Let me take you around the table, starting in the lower right hand corner. The bowl with the spoon submerged in luscious curry sauce is the beef curry. Then comes a glass of lemongrass tea and a glass of wine. Next spot a triangular set of tomato Lao jeow, sticky rice at the top of the triangle, and eggplant Laotian jeow. In front of the sticky rice is a bowl of lettuce leaves, also for the jeow. then you can spot the Glass Noodles with Vegetables, the tea by Lawan, a bowl of jasmine rice for the curry and Phra King Shrimp is across from the rice bowl.
So, you ask, you didn’t gain weight with all the sodium, sugar, rich coconut milk, and wine? Plus an off camera coconut dessert.
As I was taking all the pictures and asking my own questions to Lawan and Supapan as they cooked, I had a cultural response that was baffling me. Which was the entrée, appetizer, first course, second course? And they weren’t at all concerned with keeping things piping hot. I was trying to determine a progression to the meal.

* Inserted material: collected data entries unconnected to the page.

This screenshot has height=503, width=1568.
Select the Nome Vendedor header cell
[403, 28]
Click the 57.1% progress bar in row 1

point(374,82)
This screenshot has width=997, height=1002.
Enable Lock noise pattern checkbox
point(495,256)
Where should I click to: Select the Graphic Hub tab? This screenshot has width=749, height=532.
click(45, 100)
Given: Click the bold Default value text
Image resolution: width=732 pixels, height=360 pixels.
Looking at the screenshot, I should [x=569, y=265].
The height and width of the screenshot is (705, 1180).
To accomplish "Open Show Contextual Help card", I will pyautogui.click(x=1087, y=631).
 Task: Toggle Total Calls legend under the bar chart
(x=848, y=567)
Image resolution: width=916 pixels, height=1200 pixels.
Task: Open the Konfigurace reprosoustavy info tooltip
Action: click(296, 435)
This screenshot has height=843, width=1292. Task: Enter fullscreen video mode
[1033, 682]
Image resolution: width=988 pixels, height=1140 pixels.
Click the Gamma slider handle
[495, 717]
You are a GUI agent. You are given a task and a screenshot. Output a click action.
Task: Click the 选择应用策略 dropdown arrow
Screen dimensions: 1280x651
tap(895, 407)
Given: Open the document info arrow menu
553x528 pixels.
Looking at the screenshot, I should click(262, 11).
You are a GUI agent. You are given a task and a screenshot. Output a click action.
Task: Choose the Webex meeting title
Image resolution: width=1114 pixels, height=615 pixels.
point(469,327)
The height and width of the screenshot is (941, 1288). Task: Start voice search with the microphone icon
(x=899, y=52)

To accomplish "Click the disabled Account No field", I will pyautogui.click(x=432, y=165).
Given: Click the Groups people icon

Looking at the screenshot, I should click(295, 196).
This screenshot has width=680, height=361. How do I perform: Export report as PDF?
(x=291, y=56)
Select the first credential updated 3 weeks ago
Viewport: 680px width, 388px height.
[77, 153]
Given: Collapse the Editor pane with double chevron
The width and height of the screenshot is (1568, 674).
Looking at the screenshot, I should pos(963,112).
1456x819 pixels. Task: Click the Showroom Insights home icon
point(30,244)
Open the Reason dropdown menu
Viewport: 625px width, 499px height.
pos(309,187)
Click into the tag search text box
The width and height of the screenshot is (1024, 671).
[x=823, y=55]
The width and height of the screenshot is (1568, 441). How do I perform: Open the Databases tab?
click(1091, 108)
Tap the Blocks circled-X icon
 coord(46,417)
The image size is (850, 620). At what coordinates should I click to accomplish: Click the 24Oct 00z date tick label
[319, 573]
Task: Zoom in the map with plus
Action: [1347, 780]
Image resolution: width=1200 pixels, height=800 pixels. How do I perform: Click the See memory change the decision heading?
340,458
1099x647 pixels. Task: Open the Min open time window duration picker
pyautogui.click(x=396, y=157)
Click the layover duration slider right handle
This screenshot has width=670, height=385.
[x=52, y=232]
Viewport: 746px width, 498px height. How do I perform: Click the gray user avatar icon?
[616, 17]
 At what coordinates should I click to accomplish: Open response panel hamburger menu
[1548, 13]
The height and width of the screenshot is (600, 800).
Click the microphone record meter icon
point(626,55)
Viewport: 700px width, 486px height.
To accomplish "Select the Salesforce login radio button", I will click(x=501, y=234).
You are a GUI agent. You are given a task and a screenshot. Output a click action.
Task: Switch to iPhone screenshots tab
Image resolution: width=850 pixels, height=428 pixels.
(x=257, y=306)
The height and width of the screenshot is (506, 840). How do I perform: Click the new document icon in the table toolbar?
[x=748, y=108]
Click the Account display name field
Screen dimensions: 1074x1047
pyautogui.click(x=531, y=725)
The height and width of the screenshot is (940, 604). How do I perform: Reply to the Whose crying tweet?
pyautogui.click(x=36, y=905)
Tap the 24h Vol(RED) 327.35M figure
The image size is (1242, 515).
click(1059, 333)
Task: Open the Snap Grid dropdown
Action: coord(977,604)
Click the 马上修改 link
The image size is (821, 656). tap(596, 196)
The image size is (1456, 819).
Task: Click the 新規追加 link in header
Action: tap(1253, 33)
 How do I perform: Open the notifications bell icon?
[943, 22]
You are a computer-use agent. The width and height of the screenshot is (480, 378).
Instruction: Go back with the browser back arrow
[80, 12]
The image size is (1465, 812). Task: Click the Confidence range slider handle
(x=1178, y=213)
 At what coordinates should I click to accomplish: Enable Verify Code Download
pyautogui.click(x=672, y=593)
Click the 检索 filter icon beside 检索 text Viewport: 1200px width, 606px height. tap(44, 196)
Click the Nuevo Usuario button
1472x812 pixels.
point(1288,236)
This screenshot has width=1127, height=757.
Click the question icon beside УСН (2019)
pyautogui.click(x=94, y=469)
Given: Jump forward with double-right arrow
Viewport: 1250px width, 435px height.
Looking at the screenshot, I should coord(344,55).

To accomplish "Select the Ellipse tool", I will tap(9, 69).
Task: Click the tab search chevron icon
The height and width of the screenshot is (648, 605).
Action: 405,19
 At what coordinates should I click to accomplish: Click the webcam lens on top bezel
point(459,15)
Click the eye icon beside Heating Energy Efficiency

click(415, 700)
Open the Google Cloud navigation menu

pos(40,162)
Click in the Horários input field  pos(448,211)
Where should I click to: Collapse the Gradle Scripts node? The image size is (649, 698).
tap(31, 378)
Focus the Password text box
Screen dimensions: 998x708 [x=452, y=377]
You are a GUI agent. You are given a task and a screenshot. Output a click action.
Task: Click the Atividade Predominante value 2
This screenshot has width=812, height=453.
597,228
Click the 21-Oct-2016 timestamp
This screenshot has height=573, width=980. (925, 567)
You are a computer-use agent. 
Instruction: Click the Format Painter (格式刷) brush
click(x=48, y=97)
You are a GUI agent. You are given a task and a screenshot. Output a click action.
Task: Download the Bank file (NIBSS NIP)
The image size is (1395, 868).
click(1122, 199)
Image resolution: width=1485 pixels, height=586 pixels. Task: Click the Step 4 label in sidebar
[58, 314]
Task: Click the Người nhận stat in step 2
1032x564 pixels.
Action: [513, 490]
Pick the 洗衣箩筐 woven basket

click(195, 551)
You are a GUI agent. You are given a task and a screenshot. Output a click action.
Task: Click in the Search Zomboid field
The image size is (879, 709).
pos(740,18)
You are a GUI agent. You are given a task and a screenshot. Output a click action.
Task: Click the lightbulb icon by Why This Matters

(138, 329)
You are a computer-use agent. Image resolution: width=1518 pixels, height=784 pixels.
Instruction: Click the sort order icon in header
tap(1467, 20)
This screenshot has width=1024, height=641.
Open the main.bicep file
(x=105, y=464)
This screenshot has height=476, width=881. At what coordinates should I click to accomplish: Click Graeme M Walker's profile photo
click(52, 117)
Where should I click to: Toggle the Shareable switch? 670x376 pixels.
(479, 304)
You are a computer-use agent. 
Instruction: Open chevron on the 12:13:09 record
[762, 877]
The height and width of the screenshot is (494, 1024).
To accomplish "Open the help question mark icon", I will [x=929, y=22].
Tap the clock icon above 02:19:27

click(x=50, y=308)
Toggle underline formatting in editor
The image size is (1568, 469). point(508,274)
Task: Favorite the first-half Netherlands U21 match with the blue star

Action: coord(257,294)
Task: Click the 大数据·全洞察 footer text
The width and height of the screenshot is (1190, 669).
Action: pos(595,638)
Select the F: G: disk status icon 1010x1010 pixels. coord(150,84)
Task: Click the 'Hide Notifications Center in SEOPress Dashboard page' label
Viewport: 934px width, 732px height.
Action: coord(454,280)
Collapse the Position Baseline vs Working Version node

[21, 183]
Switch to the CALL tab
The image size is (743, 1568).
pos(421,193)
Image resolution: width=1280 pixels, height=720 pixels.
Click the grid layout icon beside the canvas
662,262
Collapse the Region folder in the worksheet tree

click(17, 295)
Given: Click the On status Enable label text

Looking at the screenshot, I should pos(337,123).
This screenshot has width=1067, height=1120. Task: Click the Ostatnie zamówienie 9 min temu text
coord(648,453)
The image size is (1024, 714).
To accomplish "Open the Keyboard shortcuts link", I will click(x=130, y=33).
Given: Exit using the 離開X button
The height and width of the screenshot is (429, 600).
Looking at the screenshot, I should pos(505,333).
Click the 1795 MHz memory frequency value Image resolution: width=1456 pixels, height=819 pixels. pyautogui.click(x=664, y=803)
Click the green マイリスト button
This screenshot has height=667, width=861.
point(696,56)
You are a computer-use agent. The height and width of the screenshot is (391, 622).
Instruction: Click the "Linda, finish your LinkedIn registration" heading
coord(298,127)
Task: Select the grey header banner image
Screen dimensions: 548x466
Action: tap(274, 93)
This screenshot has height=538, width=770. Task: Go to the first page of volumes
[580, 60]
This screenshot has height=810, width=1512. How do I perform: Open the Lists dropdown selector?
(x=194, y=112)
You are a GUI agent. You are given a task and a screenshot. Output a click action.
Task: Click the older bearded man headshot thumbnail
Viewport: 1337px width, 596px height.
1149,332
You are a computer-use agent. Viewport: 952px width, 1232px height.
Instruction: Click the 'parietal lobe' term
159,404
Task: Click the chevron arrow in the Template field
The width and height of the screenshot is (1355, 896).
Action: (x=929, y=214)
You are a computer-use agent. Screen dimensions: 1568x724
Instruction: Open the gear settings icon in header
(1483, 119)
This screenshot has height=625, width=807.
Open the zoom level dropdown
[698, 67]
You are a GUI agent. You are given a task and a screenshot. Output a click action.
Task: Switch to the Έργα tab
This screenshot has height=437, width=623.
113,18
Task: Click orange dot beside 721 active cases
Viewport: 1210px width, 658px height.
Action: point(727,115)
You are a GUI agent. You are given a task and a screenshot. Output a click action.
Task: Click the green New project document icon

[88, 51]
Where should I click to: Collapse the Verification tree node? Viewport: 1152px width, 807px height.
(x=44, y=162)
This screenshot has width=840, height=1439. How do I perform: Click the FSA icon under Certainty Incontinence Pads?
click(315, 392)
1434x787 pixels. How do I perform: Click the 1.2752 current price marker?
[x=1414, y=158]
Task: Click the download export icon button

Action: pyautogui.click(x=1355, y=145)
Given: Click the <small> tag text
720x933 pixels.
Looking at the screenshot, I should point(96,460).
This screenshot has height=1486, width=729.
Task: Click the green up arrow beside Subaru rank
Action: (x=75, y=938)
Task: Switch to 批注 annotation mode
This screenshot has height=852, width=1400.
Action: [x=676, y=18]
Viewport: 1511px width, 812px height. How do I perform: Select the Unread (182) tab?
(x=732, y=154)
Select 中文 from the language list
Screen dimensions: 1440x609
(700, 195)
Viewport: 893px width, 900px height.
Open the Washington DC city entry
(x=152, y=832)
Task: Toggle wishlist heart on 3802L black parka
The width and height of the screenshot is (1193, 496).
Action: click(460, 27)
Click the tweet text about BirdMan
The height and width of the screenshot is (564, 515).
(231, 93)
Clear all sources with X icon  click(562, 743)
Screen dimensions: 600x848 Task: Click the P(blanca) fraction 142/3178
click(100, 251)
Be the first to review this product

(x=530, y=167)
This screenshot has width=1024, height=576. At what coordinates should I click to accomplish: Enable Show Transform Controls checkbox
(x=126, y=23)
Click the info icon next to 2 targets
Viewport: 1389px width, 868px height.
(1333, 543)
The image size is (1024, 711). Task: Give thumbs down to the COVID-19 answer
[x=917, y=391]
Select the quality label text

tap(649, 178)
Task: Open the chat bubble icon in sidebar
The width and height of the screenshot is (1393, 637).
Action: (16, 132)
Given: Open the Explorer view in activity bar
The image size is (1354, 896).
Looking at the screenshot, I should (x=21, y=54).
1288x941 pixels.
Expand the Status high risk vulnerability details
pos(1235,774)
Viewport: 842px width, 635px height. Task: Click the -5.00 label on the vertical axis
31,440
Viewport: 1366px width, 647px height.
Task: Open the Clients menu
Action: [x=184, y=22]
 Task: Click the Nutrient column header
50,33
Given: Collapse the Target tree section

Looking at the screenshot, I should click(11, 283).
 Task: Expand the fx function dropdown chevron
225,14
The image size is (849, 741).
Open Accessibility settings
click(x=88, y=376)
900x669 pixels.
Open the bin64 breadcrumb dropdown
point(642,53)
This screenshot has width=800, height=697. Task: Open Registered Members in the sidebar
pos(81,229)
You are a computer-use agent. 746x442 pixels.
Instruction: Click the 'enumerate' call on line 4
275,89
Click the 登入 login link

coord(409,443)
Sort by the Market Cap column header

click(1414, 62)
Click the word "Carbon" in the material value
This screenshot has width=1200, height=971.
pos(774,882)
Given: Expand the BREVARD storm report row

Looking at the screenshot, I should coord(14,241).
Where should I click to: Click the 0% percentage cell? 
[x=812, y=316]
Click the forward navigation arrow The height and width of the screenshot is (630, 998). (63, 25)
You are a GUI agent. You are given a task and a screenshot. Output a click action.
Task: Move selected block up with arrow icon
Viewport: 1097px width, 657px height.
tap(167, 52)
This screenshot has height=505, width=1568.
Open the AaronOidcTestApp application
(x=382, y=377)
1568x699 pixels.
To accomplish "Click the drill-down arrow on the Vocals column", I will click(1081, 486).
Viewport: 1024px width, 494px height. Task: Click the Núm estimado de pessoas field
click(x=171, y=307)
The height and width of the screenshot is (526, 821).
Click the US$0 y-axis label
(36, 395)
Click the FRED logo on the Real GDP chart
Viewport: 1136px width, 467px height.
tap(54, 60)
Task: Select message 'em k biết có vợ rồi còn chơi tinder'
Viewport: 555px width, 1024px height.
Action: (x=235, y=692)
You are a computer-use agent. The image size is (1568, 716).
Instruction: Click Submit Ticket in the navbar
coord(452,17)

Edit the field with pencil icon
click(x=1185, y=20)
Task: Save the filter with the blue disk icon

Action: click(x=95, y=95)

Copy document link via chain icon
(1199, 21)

When we sat down to the table and I asked my question, I was busted pretty fast by Lawan. She banished the idea of any progression whatsoever. There was not a structural pattern of jeows followed by glass noodles, then Phra Kung Shrimp topped off by rice and beef and green curry. Not on your life.
For her the meal was a continuous stream of flavor. The five flavors of sweet, sour, spicy, salty and bitter need to be present, not toned down for Western tastes. That balance creates harmony throughout the meal.
But there is one bigger catch.
You only eat one dish at a time. You do not mix the shrimp with the beef with glass noodles with the jeow. Woe be tide to you if you do. And therein is the culprit of weight gain. Small portions from one taste to the next to the next, to a return to a taste and then another. But each individually. Always. So no beef curry to shrimp to noodles in three successive spoonfuls. Nope, no way. One after the other. A cycle of life at the dinner table.
Which brings me back to Thailand.
After all, we met Lawan through her calling as a Thai masage-yoga-meditation guru after we returned from narrowly missing the Indian Ocean Tsunami. Her sessions are a minimum of two hours. We joke a lot about her providing us with “sweet pain” because she does not hold back. She learned Thai massage to help her father recover from a serious stroke. Talk about the love and devotion of a daughter to her father. Dad did recover with her constant day to day reinforcement balancing and shifting the bloodstream by working on the joints determined by advanced yoga techniques.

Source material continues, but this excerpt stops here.